◆ Exercise input:
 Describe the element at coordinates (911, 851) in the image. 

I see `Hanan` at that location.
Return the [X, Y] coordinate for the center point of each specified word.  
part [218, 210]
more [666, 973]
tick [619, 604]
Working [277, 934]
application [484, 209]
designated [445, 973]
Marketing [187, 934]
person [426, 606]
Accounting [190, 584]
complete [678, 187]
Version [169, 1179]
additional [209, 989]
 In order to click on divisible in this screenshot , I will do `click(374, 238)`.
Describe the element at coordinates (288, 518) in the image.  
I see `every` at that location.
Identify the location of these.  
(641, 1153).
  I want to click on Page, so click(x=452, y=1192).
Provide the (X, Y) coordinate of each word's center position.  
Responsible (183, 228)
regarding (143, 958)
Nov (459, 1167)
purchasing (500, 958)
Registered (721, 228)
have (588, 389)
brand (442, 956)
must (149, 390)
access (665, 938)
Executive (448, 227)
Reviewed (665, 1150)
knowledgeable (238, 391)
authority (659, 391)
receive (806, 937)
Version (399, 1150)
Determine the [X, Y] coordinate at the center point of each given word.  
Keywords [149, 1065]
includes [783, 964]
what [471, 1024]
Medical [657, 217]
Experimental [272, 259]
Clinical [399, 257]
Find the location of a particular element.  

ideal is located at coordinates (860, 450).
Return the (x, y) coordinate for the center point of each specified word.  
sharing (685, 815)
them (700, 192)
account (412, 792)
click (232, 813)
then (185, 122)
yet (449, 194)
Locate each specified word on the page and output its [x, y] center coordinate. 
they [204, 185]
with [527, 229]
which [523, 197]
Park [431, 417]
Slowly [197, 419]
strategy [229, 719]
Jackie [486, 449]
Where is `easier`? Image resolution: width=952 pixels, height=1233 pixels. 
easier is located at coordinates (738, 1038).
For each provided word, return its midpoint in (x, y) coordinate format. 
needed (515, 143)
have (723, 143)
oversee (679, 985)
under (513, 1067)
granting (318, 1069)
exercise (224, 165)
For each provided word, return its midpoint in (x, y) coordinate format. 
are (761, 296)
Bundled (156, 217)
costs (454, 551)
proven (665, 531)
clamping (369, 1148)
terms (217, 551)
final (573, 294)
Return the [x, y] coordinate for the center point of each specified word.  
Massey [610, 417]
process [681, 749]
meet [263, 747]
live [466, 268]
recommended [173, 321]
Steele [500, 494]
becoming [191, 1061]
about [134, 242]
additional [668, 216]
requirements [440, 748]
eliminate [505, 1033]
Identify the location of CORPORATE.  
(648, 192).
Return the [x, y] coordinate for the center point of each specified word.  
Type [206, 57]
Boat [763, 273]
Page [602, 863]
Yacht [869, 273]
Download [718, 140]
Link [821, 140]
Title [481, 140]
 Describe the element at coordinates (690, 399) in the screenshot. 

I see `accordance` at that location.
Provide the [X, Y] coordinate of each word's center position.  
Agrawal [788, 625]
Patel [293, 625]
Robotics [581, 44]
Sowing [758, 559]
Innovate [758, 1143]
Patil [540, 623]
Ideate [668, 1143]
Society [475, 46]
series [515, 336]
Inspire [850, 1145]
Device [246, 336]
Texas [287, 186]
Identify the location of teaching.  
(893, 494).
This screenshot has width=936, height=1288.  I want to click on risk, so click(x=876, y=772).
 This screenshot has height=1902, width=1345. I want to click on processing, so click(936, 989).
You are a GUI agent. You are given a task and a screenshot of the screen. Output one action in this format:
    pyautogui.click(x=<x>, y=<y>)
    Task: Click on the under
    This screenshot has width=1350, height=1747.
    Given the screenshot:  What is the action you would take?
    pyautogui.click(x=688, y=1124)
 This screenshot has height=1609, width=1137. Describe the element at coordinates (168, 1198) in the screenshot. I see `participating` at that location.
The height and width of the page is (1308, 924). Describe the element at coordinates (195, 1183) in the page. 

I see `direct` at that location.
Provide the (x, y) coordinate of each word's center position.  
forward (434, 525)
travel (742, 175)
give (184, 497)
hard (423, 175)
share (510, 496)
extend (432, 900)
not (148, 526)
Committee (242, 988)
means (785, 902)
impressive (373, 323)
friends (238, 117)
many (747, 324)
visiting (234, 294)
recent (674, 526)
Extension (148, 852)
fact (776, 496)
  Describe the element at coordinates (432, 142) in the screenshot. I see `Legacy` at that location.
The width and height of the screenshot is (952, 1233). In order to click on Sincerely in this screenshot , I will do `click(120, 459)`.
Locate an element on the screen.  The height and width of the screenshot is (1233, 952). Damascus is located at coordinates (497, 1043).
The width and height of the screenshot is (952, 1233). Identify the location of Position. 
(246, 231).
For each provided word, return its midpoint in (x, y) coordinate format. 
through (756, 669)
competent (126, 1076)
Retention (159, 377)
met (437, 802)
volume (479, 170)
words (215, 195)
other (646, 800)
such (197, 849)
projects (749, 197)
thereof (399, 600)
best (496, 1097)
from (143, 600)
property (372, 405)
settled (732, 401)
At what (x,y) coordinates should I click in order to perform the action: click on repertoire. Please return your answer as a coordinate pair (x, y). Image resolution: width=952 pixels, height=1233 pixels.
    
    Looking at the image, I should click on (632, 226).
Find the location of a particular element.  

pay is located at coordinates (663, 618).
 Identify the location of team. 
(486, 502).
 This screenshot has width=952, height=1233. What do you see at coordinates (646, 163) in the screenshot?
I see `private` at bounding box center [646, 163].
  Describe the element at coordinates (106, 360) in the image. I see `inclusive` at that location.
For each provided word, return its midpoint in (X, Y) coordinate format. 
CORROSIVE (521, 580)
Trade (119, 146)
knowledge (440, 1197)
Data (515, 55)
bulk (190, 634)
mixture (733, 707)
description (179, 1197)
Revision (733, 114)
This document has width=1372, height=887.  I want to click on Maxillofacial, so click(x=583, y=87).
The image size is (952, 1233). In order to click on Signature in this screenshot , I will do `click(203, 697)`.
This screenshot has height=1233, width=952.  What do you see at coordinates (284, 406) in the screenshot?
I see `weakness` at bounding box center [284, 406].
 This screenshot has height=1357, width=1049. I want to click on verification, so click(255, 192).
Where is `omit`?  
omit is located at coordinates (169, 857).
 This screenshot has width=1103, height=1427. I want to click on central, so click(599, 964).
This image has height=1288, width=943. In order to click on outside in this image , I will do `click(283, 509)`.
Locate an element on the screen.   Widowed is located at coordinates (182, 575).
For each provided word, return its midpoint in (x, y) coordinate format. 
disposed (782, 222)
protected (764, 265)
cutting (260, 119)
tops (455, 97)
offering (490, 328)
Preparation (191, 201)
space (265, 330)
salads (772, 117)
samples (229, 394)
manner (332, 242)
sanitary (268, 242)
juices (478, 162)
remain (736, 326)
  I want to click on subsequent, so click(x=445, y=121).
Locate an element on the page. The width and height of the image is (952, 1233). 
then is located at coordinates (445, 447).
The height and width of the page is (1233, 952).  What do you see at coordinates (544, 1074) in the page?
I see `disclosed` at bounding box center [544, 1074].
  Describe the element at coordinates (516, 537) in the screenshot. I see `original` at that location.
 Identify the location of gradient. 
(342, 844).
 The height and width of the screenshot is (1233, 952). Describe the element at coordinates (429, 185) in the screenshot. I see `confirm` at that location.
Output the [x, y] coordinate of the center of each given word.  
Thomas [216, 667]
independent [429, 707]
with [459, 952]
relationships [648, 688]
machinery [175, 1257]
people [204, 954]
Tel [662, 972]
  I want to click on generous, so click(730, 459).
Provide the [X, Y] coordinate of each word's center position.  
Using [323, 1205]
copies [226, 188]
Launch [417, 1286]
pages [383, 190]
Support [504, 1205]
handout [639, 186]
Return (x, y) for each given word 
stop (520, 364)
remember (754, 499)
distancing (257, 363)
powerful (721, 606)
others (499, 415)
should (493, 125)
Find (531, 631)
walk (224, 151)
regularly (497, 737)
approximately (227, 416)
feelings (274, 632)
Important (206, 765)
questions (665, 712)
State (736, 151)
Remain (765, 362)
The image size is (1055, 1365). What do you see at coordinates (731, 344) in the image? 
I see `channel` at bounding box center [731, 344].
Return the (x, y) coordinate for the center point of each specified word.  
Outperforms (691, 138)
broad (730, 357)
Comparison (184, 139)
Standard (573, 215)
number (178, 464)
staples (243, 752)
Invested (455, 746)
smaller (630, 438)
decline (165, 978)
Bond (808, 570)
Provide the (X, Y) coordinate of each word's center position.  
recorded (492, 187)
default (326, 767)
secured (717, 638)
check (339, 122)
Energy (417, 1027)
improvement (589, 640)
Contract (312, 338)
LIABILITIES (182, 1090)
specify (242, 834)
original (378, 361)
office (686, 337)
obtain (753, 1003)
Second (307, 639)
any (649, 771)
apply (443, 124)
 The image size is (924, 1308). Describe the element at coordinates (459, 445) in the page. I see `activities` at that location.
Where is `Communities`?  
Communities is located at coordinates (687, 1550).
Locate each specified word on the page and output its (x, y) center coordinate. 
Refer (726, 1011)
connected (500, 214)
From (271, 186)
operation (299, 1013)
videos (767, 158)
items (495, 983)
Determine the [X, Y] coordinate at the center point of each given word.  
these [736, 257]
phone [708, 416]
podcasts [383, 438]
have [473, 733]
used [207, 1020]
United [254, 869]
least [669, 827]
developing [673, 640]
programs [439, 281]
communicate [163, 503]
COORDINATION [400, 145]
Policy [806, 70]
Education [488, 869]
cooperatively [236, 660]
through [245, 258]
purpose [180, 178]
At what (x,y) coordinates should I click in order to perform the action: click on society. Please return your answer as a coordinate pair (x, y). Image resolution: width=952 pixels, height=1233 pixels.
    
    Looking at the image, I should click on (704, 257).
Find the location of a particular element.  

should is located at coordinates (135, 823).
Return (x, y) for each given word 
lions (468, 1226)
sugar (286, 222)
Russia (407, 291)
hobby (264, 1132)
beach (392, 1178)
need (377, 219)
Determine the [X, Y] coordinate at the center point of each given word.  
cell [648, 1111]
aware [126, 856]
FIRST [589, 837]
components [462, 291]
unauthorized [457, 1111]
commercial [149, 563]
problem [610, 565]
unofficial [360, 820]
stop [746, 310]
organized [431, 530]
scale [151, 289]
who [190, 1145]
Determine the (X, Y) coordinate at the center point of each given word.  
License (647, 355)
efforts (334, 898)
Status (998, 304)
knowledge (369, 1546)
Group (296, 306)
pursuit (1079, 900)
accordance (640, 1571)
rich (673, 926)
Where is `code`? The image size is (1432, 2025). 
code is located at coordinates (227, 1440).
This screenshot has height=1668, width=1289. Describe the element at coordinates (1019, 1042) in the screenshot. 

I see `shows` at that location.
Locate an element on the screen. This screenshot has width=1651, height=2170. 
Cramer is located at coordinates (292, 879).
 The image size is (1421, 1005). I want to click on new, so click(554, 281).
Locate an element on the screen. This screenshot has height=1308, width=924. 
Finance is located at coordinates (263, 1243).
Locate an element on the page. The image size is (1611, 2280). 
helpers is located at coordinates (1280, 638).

◆ Given instruction: Please render the listing from the line with "Find (531, 631)" up to and including the line with "Remain (765, 362)" as a two-column CSV with the columns word and coordinates, one row per line. Put each value in a single quoted field and turn any line breaks into spaces.

◆ Result for this task:
word,coordinates
"Find","(531, 631)"
"walk","(224, 151)"
"regularly","(497, 737)"
"approximately","(227, 416)"
"feelings","(274, 632)"
"Important","(206, 765)"
"questions","(665, 712)"
"State","(736, 151)"
"Remain","(765, 362)"